• Directions
Copy the listing below line for line, without changing anything.

::: Dataset extract

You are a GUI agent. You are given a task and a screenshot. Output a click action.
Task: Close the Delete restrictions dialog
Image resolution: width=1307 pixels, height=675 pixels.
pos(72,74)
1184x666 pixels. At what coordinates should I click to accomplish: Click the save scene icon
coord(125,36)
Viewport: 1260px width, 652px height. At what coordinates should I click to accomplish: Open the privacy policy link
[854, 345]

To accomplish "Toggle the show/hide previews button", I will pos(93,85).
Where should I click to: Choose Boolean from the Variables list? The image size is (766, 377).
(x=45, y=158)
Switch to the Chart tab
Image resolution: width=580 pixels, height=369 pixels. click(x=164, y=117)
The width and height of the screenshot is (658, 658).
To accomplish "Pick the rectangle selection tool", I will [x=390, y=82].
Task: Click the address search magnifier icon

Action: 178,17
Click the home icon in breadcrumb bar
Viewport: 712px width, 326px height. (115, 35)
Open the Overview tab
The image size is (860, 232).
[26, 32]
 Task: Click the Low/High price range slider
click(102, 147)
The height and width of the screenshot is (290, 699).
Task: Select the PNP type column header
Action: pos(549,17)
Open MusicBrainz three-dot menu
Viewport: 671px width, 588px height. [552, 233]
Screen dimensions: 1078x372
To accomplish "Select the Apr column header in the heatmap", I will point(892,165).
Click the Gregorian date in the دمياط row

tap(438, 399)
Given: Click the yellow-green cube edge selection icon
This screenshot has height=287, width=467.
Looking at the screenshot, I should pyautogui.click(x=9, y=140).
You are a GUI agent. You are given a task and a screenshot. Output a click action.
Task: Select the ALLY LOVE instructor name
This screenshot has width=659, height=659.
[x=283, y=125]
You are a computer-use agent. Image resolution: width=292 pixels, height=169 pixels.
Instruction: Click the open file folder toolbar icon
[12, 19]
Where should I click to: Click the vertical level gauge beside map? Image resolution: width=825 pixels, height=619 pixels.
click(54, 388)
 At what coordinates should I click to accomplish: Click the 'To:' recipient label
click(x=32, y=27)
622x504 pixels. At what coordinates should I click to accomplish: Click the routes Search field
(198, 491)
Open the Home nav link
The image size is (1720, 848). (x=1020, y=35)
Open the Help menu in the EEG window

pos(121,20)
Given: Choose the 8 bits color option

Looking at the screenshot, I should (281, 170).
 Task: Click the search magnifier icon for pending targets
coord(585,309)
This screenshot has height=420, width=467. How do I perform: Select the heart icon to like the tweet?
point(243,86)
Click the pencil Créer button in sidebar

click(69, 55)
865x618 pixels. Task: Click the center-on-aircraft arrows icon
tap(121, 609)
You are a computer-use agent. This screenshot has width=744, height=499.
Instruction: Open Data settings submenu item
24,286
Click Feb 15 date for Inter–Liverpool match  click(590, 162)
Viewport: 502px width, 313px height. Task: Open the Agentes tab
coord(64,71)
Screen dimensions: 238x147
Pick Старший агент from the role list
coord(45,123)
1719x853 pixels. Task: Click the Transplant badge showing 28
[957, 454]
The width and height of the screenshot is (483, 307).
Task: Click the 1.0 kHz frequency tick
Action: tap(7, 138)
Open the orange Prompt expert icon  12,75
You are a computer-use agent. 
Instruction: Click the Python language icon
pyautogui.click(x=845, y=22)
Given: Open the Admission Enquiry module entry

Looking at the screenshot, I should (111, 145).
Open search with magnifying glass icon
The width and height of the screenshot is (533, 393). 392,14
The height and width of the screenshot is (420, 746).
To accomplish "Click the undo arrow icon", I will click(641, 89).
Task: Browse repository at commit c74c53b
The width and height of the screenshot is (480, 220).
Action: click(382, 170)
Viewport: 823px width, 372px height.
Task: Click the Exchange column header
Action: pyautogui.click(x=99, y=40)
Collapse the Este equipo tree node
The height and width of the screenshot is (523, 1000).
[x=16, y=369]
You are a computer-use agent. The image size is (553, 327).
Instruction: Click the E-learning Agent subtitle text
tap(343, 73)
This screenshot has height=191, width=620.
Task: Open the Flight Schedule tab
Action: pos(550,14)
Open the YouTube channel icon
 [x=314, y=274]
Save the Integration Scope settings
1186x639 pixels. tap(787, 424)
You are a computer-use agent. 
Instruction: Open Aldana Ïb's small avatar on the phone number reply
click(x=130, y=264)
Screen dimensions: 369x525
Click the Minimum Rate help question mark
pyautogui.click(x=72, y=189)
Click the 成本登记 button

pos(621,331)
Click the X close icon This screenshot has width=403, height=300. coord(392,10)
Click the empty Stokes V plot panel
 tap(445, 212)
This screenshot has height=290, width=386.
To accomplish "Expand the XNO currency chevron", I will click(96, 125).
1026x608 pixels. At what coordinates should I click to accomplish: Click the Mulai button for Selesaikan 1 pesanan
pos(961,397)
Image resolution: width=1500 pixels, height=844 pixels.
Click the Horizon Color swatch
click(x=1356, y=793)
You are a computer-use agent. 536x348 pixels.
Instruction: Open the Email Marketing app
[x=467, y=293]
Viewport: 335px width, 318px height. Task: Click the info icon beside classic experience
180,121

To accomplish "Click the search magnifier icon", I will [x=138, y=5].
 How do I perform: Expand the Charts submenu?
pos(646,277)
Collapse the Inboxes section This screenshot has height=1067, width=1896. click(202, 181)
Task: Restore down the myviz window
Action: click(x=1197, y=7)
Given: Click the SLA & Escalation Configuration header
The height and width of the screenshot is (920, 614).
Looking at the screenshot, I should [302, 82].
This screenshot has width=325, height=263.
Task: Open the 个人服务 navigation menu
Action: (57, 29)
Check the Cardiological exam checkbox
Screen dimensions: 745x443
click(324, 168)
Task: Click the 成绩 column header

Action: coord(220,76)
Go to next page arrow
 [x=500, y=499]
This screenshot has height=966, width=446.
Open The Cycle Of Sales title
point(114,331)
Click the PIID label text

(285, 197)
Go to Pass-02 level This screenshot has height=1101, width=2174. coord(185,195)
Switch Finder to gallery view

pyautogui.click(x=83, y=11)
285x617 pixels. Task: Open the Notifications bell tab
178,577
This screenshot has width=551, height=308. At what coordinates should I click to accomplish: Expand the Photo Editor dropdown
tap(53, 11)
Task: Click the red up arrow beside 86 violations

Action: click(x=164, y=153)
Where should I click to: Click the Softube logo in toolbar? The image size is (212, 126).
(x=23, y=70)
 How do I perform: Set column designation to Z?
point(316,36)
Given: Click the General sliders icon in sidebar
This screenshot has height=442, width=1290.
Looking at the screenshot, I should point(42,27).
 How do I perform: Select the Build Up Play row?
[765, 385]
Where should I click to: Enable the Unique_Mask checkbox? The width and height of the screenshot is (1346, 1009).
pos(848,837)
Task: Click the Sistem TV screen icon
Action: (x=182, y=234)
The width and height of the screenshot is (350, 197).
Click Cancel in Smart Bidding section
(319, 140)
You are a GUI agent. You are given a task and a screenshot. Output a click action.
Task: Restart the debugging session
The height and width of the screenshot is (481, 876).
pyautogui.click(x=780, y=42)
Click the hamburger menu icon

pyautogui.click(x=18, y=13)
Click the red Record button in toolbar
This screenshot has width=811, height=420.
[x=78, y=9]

::::::

• Task response
You are a GUI agent. You are given a task and a screenshot. Output a click action.
Task: Close the Delete restrictions dialog
Image resolution: width=1307 pixels, height=675 pixels.
pos(72,74)
1184x666 pixels. At what coordinates should I click to accomplish: Click the save scene icon
coord(125,36)
Viewport: 1260px width, 652px height. At what coordinates should I click to accomplish: Open the privacy policy link
[854, 345]

To accomplish "Toggle the show/hide previews button", I will pos(93,85).
Where should I click to: Choose Boolean from the Variables list? The image size is (766, 377).
(x=45, y=158)
Switch to the Chart tab
Image resolution: width=580 pixels, height=369 pixels. click(x=164, y=117)
The width and height of the screenshot is (658, 658).
To accomplish "Pick the rectangle selection tool", I will [x=390, y=82].
Task: Click the address search magnifier icon

Action: 178,17
Click the home icon in breadcrumb bar
Viewport: 712px width, 326px height. (115, 35)
Open the Overview tab
The image size is (860, 232).
[26, 32]
 Task: Click the Low/High price range slider
click(102, 147)
The height and width of the screenshot is (290, 699).
Task: Select the PNP type column header
Action: pos(549,17)
Open MusicBrainz three-dot menu
Viewport: 671px width, 588px height. [552, 233]
Screen dimensions: 1078x372
To accomplish "Select the Apr column header in the heatmap", I will point(892,165).
Click the Gregorian date in the دمياط row

tap(438, 399)
Given: Click the yellow-green cube edge selection icon
This screenshot has height=287, width=467.
Looking at the screenshot, I should pyautogui.click(x=9, y=140).
You are a GUI agent. You are given a task and a screenshot. Output a click action.
Task: Select the ALLY LOVE instructor name
This screenshot has width=659, height=659.
[x=283, y=125]
You are a computer-use agent. Image resolution: width=292 pixels, height=169 pixels.
Instruction: Click the open file folder toolbar icon
[12, 19]
Where should I click to: Click the vertical level gauge beside map? Image resolution: width=825 pixels, height=619 pixels.
click(54, 388)
 At what coordinates should I click to accomplish: Click the 'To:' recipient label
click(x=32, y=27)
622x504 pixels. At what coordinates should I click to accomplish: Click the routes Search field
(198, 491)
Open the Home nav link
The image size is (1720, 848). (x=1020, y=35)
Open the Help menu in the EEG window

pos(121,20)
Given: Choose the 8 bits color option

Looking at the screenshot, I should (281, 170).
 Task: Click the search magnifier icon for pending targets
coord(585,309)
This screenshot has height=420, width=467. How do I perform: Select the heart icon to like the tweet?
point(243,86)
Click the pencil Créer button in sidebar

click(69, 55)
865x618 pixels. Task: Click the center-on-aircraft arrows icon
tap(121, 609)
You are a computer-use agent. This screenshot has width=744, height=499.
Instruction: Open Data settings submenu item
24,286
Click Feb 15 date for Inter–Liverpool match  click(590, 162)
Viewport: 502px width, 313px height. Task: Open the Agentes tab
coord(64,71)
Screen dimensions: 238x147
Pick Старший агент from the role list
coord(45,123)
1719x853 pixels. Task: Click the Transplant badge showing 28
[957, 454]
The width and height of the screenshot is (483, 307).
Task: Click the 1.0 kHz frequency tick
Action: tap(7, 138)
Open the orange Prompt expert icon  12,75
You are a computer-use agent. 
Instruction: Click the Python language icon
pyautogui.click(x=845, y=22)
Given: Open the Admission Enquiry module entry

Looking at the screenshot, I should (111, 145).
Open search with magnifying glass icon
The width and height of the screenshot is (533, 393). 392,14
The height and width of the screenshot is (420, 746).
To accomplish "Click the undo arrow icon", I will click(641, 89).
Task: Browse repository at commit c74c53b
The width and height of the screenshot is (480, 220).
Action: click(382, 170)
Viewport: 823px width, 372px height.
Task: Click the Exchange column header
Action: pyautogui.click(x=99, y=40)
Collapse the Este equipo tree node
The height and width of the screenshot is (523, 1000).
[x=16, y=369]
You are a computer-use agent. The image size is (553, 327).
Instruction: Click the E-learning Agent subtitle text
tap(343, 73)
This screenshot has height=191, width=620.
Task: Open the Flight Schedule tab
Action: pos(550,14)
Open the YouTube channel icon
 [x=314, y=274]
Save the Integration Scope settings
1186x639 pixels. tap(787, 424)
You are a computer-use agent. 
Instruction: Open Aldana Ïb's small avatar on the phone number reply
click(x=130, y=264)
Screen dimensions: 369x525
Click the Minimum Rate help question mark
pyautogui.click(x=72, y=189)
Click the 成本登记 button

pos(621,331)
Click the X close icon This screenshot has width=403, height=300. coord(392,10)
Click the empty Stokes V plot panel
 tap(445, 212)
This screenshot has height=290, width=386.
To accomplish "Expand the XNO currency chevron", I will click(96, 125).
1026x608 pixels. At what coordinates should I click to accomplish: Click the Mulai button for Selesaikan 1 pesanan
pos(961,397)
Image resolution: width=1500 pixels, height=844 pixels.
Click the Horizon Color swatch
click(x=1356, y=793)
You are a computer-use agent. 536x348 pixels.
Instruction: Open the Email Marketing app
[x=467, y=293]
Viewport: 335px width, 318px height. Task: Click the info icon beside classic experience
180,121

To accomplish "Click the search magnifier icon", I will [x=138, y=5].
 How do I perform: Expand the Charts submenu?
pos(646,277)
Collapse the Inboxes section This screenshot has height=1067, width=1896. click(202, 181)
Task: Restore down the myviz window
Action: click(x=1197, y=7)
Given: Click the SLA & Escalation Configuration header
The height and width of the screenshot is (920, 614).
Looking at the screenshot, I should [302, 82].
This screenshot has width=325, height=263.
Task: Open the 个人服务 navigation menu
Action: (57, 29)
Check the Cardiological exam checkbox
Screen dimensions: 745x443
click(324, 168)
Task: Click the 成绩 column header

Action: coord(220,76)
Go to next page arrow
 [x=500, y=499]
This screenshot has height=966, width=446.
Open The Cycle Of Sales title
point(114,331)
Click the PIID label text

(285, 197)
Go to Pass-02 level This screenshot has height=1101, width=2174. coord(185,195)
Switch Finder to gallery view

pyautogui.click(x=83, y=11)
285x617 pixels. Task: Open the Notifications bell tab
178,577
This screenshot has width=551, height=308. At what coordinates should I click to accomplish: Expand the Photo Editor dropdown
tap(53, 11)
Task: Click the red up arrow beside 86 violations

Action: click(x=164, y=153)
Where should I click to: Click the Softube logo in toolbar? The image size is (212, 126).
(x=23, y=70)
 How do I perform: Set column designation to Z?
point(316,36)
Given: Click the General sliders icon in sidebar
This screenshot has height=442, width=1290.
Looking at the screenshot, I should point(42,27).
 How do I perform: Select the Build Up Play row?
[765, 385]
Where should I click to: Enable the Unique_Mask checkbox? The width and height of the screenshot is (1346, 1009).
pos(848,837)
Task: Click the Sistem TV screen icon
Action: (x=182, y=234)
The width and height of the screenshot is (350, 197).
Click Cancel in Smart Bidding section
(319, 140)
You are a GUI agent. You are given a task and a screenshot. Output a click action.
Task: Restart the debugging session
The height and width of the screenshot is (481, 876).
pyautogui.click(x=780, y=42)
Click the hamburger menu icon

pyautogui.click(x=18, y=13)
Click the red Record button in toolbar
This screenshot has width=811, height=420.
[x=78, y=9]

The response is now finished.